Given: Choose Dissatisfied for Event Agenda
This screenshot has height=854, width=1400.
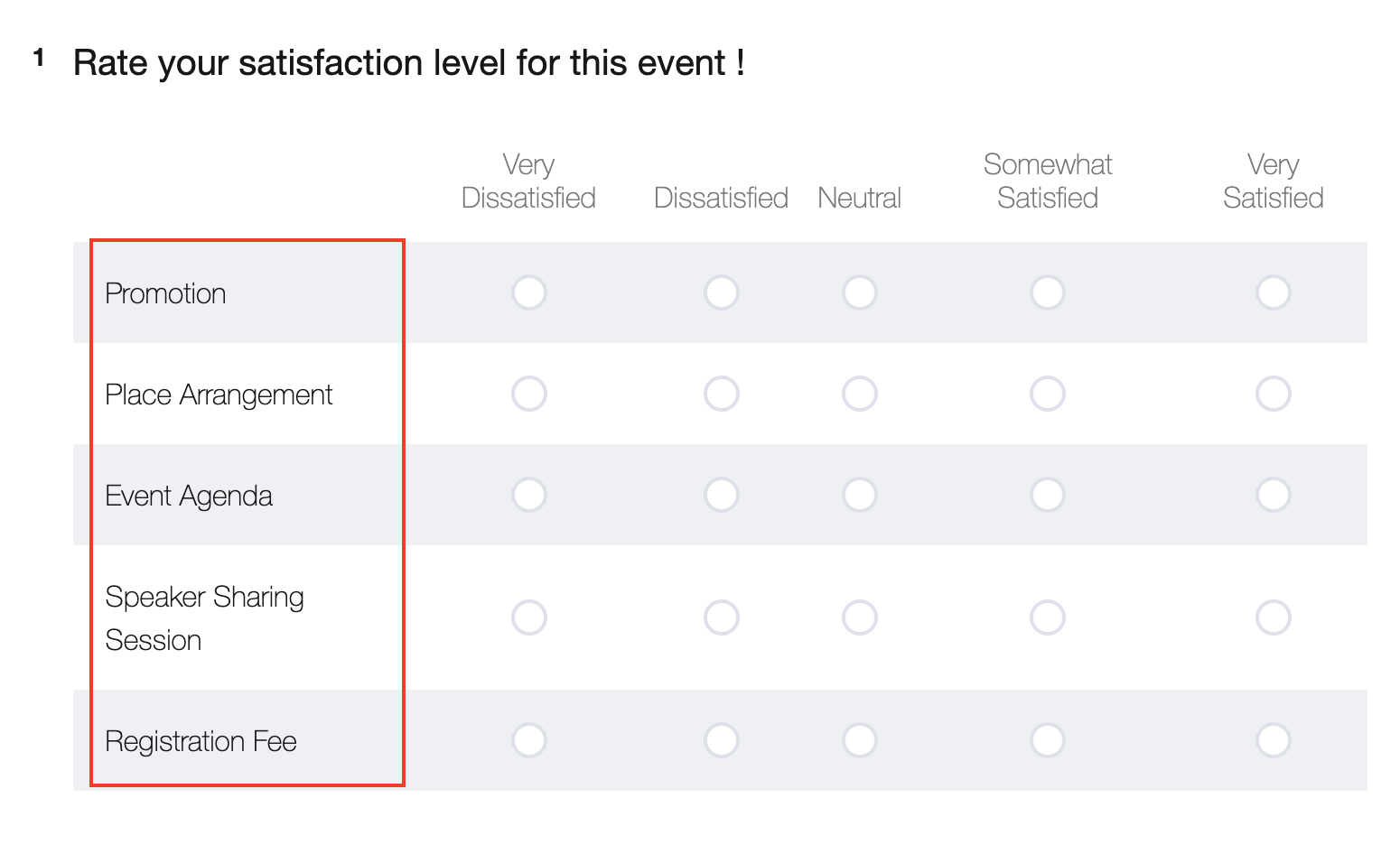Looking at the screenshot, I should 721,495.
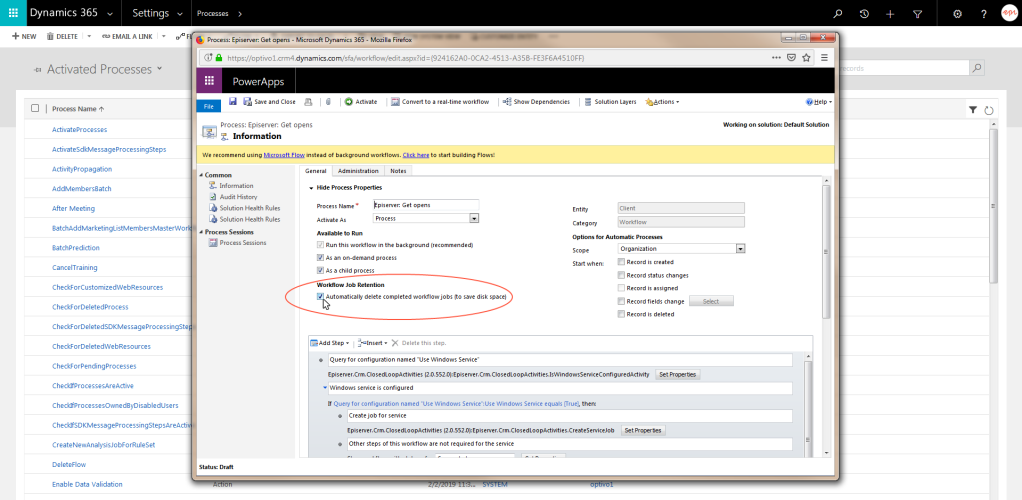The height and width of the screenshot is (500, 1022).
Task: Open the Notes tab
Action: point(398,171)
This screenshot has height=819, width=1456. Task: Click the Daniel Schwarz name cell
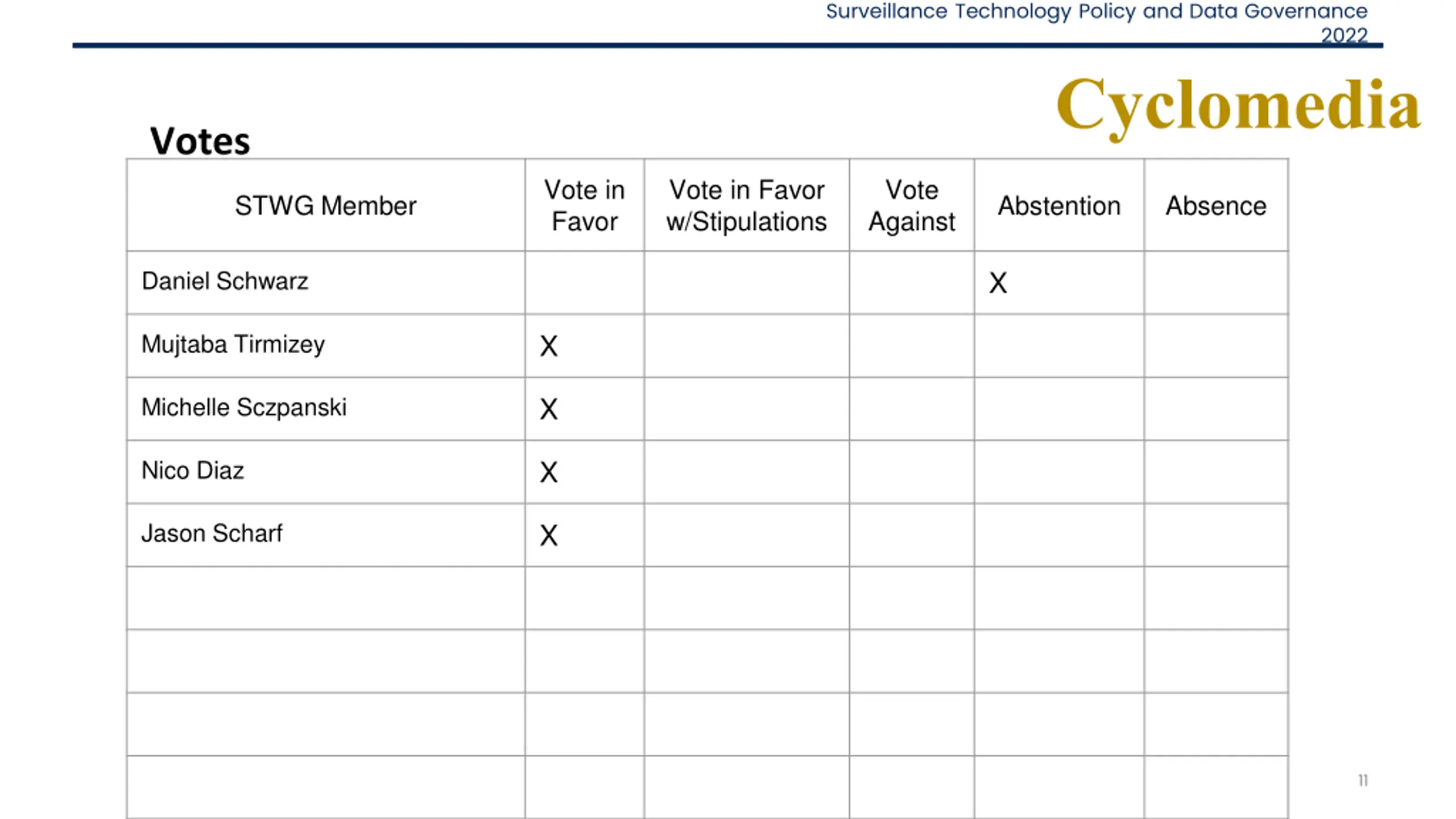click(x=225, y=282)
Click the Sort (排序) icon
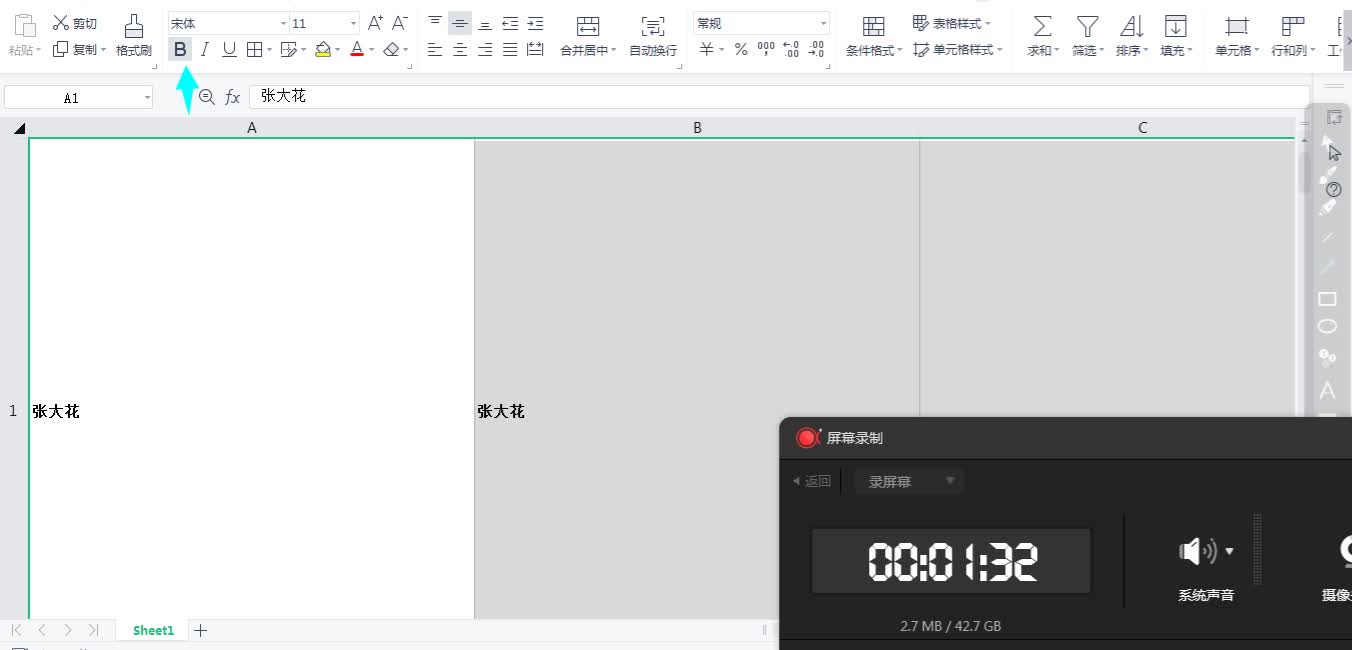 [x=1131, y=26]
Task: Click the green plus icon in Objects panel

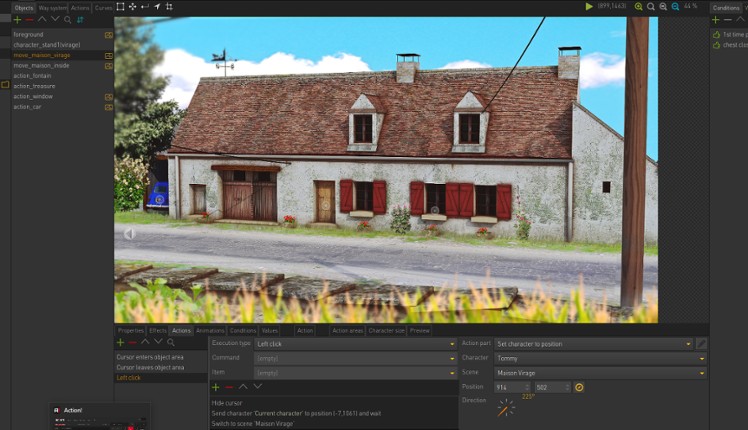Action: [17, 19]
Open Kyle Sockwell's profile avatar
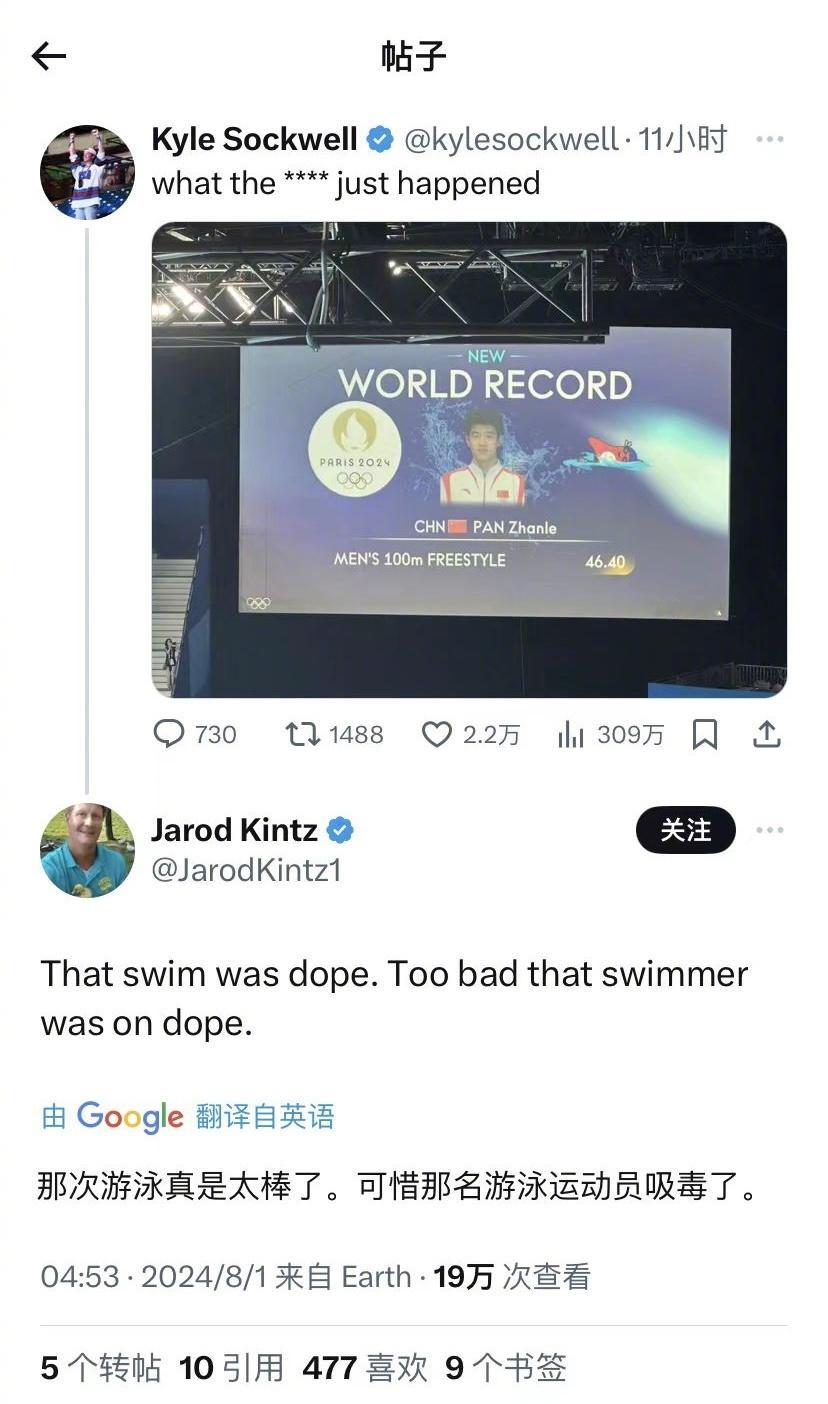This screenshot has height=1404, width=828. [87, 172]
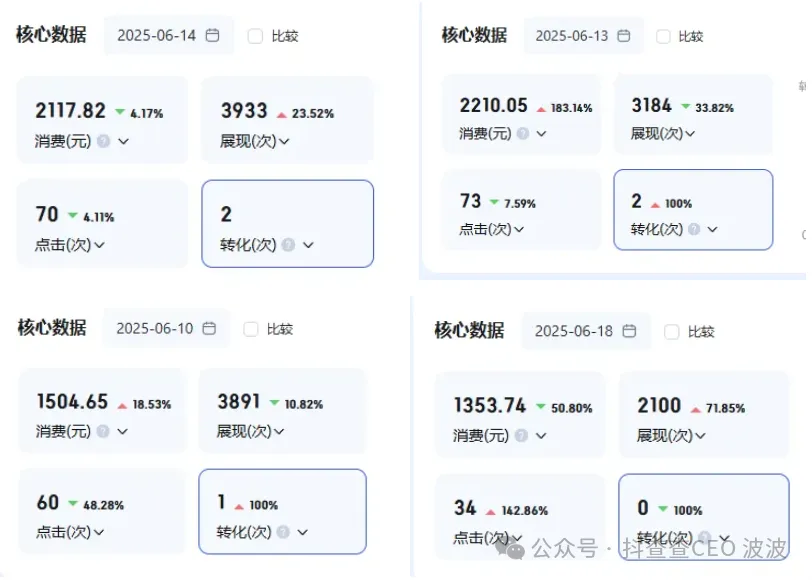Enable 比较 checkbox beside 2025-06-14 date
Screen dimensions: 812x580
[255, 36]
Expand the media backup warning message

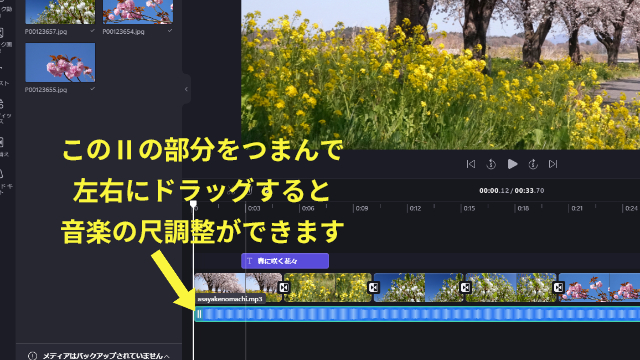click(99, 356)
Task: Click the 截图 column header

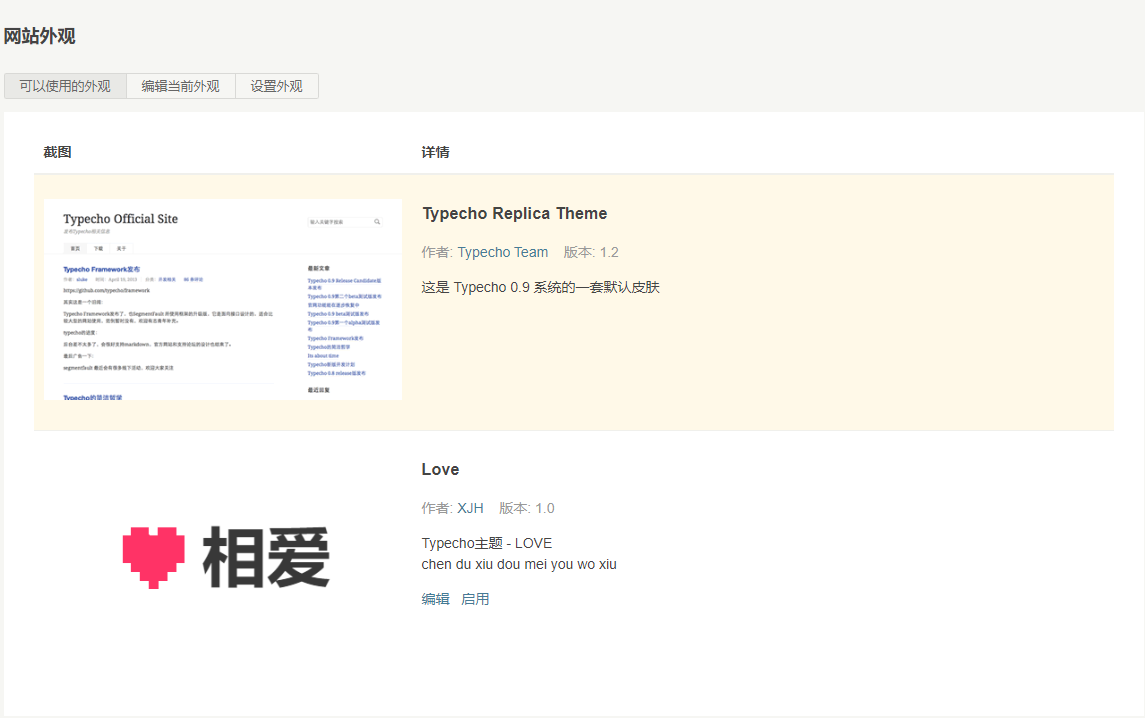Action: click(57, 151)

**********

## WHAT NEEDS TO BE DONE
Please output the entire listing above verbatim and omit its images.

## EXERCISE RESULT
Given: Choose Dissatisfied for Event Agenda
This screenshot has height=854, width=1400.
Looking at the screenshot, I should 721,495.
The height and width of the screenshot is (500, 1022).
Task: Open the Notes tab
Action: point(398,171)
This screenshot has height=819, width=1456. Task: Click the Daniel Schwarz name cell
click(x=225, y=282)
Click the Sort (排序) icon
 [x=1131, y=26]
Task: Click the green plus icon in Objects panel

Action: [17, 19]
Open Kyle Sockwell's profile avatar
This screenshot has height=1404, width=828. [87, 172]
Enable 比较 checkbox beside 2025-06-14 date
Screen dimensions: 812x580
[255, 36]
Expand the media backup warning message

click(99, 356)
Task: Click the 截图 column header

Action: click(57, 151)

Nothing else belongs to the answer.